■ **DOCUMENT**
▬▬▬▬▬▬▬▬▬▬

The mining group’s calls for nuclear are contained in a submission to a federal parliamentary inquiry launched by Energy and Emissions Reduction Minister Angus Taylor to investigate the potential for nuclear as a future power source for Australia.
At the inquiry’s first public hearing, prominent business leader and nuclear physicist Ziggy Switkowski, who headed a 2006 review of nuclear power for the Howard government, said while the window for large, gigawatt-scale nuclear power plants had closed, SMRs could provide opportunities in regional towns and mining sites for generation of “clean, safe baseload power”.
But, he added, it would likely be more than a decade until it was known whether small modular reactors were suitable for Australia and about 15 years to bring such a plant online.
Dr Switkowski said nuclear power was comparable to renewable energy in its low level of greenhouse gas emissions but was not weather-dependent in the same way as wind and solar generation.
The challenges to supporting a nuclear energy strategy, he said, included that the lack of political and public support and the fact that the risk of a catastrophic nuclear failure such as Chernobyl in Ukraine or Fukushima in Japan was not “negligible”.
Former prime minister Malcolm Turnbull last week voiced the opinion of many critics, saying it was obvious that nuclear power was more expensive than renewables and battery storage and describing the push for nuclear power as “loopy” and a “distraction” for politicians.

▬▬▬▬▬▬▬▬▬▬

■ **GIVEN MATERIAL**

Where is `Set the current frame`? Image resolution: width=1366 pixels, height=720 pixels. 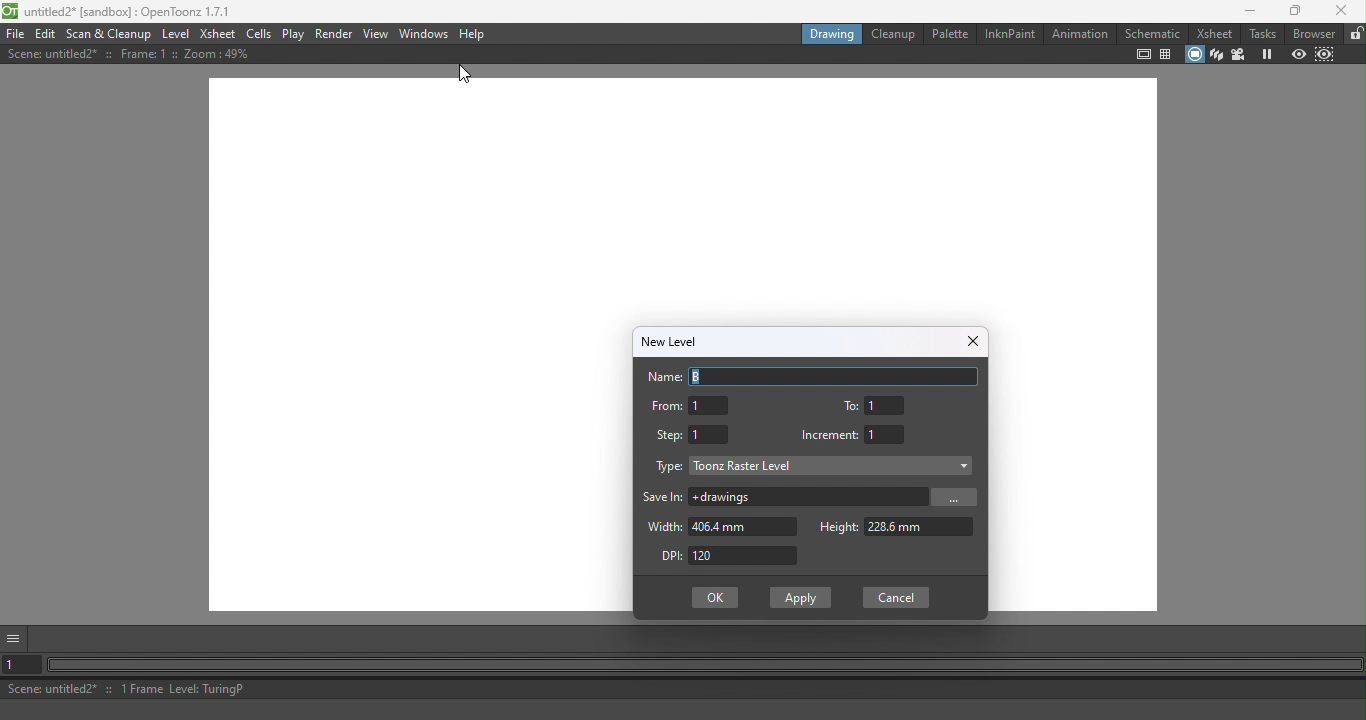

▬▬▬▬▬▬▬▬▬▬

■ **YOUR TASKS**
1 > Answer these from the nuclear power article:
(a) Which minister launched the federal parliamentary inquiry?
(b) About how many years did Ziggy Switkowski say it would take to bring a small modular reactor plant online?
(c) Which two words did Malcolm Turnbull use to describe the push for nuclear power?
2 > Please transcribe the nuclear power article, starting with "But, he added, it" and going on through "and solar generation.".

■ **TASK-BY-TASK RESULTS**
1 >
(a) Energy and Emissions Reduction Minister Angus Taylor
(b) About 15 years
(c) "Loopy" and a "distraction"

2 >
But, he added, it would likely be more than a decade until it was known whether small modular reactors were suitable for Australia and about 15 years to bring such a plant online.
Dr Switkowski said nuclear power was comparable to renewable energy in its low level of greenhouse gas emissions but was not weather-dependent in the same way as wind and solar generation.